Ces « conclusions muettes » révèlent à elles seules une erreur manifeste et une appréciation matérielle erronée des faits, cette illégalité étant confortée par la carence voire l’indigence des différents avis visés dans cet arrêté.
L’annulation sollicitée ne pourra en conséquence qu’être prononcée.
PAR CES MOTIFS ET TOUS AUTRES A PRODUIRE, DEDUIRE OU SUPPLEER, AU BESOIN MEME D’OFFICE
Les requérants concluent qu’il plaise au Tribunal Administratif de GRENOBLE :
ANNULER l’arrêté en date du 20 février 2008, avec toutes conséquences de droit.
CONDAMNER l’Etat à leur verser une somme de 5.000 euros au titre de l’article L 761-1 du Code de Justice Administrative.
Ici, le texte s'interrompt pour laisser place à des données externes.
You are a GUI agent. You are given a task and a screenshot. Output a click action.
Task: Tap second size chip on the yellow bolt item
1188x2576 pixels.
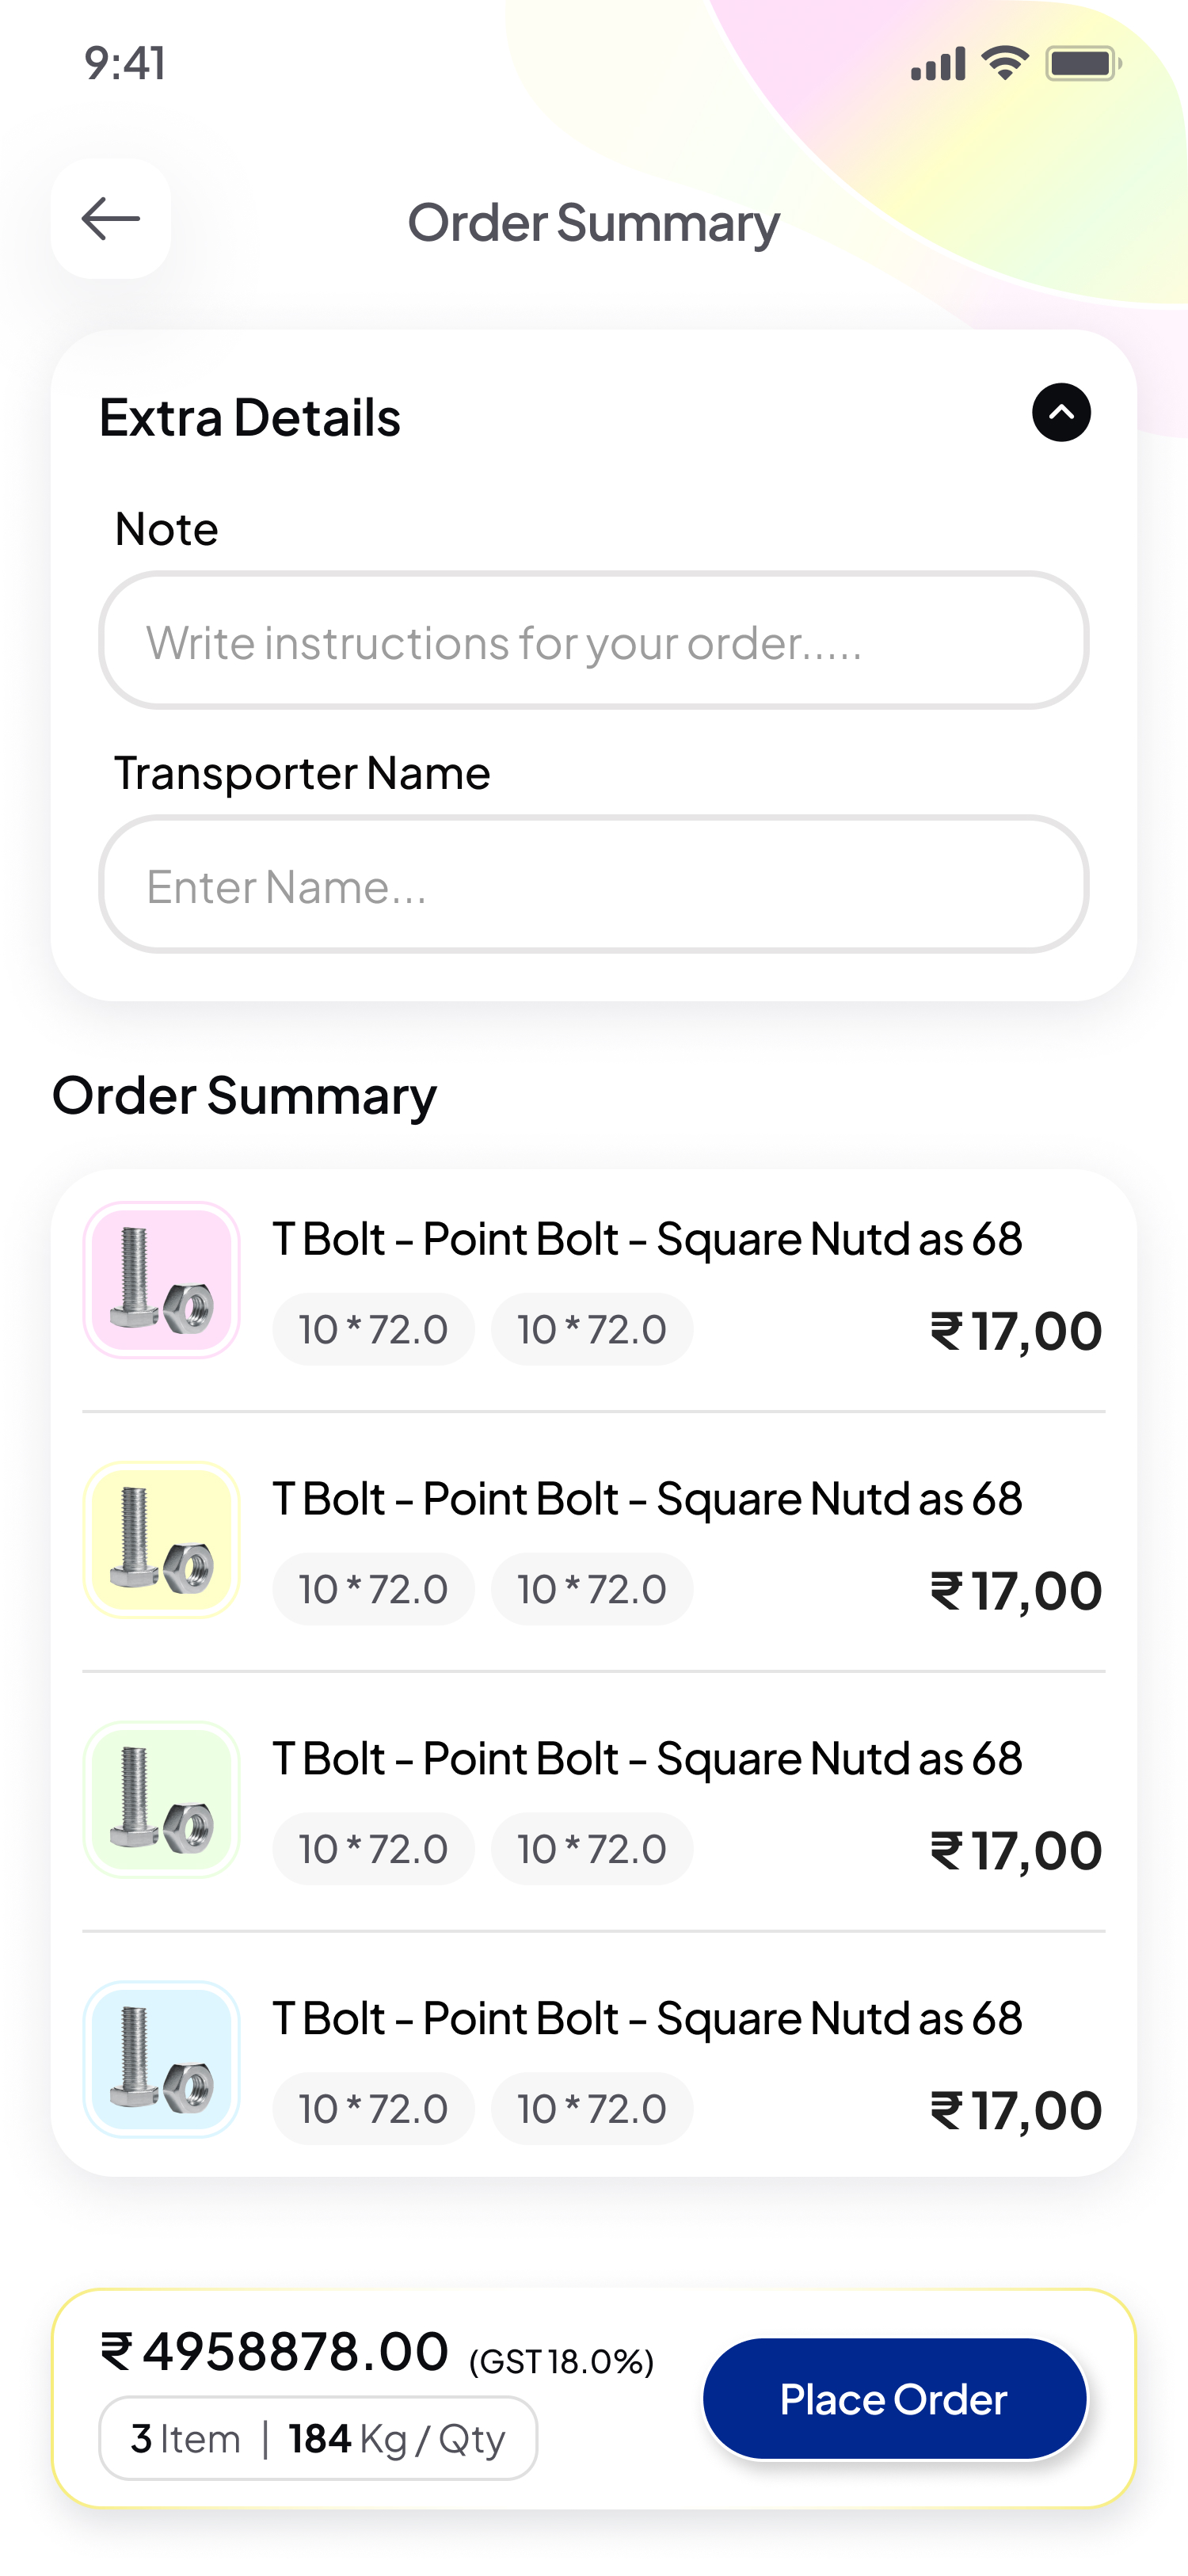pyautogui.click(x=592, y=1590)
Fait à Paris, le 23 avril 2008
SELARL MOLAS ET ASSOCIES
Guillaume GHAYE
Productions : selon bordereau ci-joint.
BORDEREAU DES PIECES COMMUNIQUEES
Arrêté n° 2008.574 en date du 20 février 2008,
Lettre du Sous-Préfet de THONON LES BAINS en date du 5 juin 2007,
Rapport du Commissaire Enquêteur,
Liste spéciale du corps électoral de la commission,
Liste des adhérents de l’association MORZINE-AVORIAZ TOUJOURS,
Avis de la commission syndicale du 3 janvier 2008,
Lettre du Président de l’ALDA du 29 octobre 2007,
Lettre du Conseil Général du 28 février 2008.